The Lost Summer of Louisa May Alcott

Written by Kelly O'Connor McNees
Review by Susan Zabolotny

Louisa May Alcott was a champion of the independently spirited woman at a time when marriage was considered by much of society as a woman’s best and only choice for a happy life. She craved the writer’s life from a young age, happy with whatever solitude she could carve out for herself in a household that demanded much of her time.

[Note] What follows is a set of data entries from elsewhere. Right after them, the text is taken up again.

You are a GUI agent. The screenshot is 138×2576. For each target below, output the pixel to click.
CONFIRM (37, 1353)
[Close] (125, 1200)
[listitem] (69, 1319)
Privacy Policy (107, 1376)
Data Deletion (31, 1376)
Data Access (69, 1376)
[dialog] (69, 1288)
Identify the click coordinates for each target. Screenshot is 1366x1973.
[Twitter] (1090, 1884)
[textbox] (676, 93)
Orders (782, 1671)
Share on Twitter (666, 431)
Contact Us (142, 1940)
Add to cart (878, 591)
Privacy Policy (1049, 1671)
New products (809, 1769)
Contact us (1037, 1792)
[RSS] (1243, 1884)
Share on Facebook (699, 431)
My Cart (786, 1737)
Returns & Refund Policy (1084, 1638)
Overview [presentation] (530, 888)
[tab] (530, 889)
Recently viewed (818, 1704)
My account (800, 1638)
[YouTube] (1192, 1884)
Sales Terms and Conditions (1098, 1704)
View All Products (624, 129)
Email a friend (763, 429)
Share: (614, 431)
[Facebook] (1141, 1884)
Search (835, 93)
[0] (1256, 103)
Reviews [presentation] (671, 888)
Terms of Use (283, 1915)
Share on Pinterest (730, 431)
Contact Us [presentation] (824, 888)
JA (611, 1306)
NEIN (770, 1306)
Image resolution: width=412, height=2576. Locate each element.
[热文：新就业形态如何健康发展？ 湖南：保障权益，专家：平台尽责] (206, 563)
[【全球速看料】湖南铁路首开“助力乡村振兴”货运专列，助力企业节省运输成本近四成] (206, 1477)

It’s the summer of 1855 in Walpole, New Hampshire, and Joseph Singer, a young merchant, also feels the tug of familial duty. Soon to be orphaned by a dying father, he’ll become the caretaker of his younger sister and their fiscally unstable grocery store. This is also the summer that the Alcotts have moved to Walpole to take advantage of free housing. It’s not long before Louisa and Joseph meet through mutual friends. Louisa does not try to hide her distain for the shackles of marriage, and the harder she pulls away, the more persistent Joseph becomes. A mutual love of Walt Whitman’s newly published Leaves of Grass brings about the turning point in their romance. Before long, Louisa is in love and thinks the possibility exists that she could be a writer and a wife. Then, at a dinner party to celebrate the engagement of mutual friends, Joseph’s engagement to the wealthy Nora Sutton is announced.

The love story of Louisa and Joseph does not end here. The rest of the book is so compelling and well written that I hated to see it end. Regarding Louisa, I think Julian Hawthorne may have been on to something when he said, “Did she ever have a love affair? We never knew. Yet how could a nature so imaginative, romantic and passionate escape it?” I think I have to agree with him.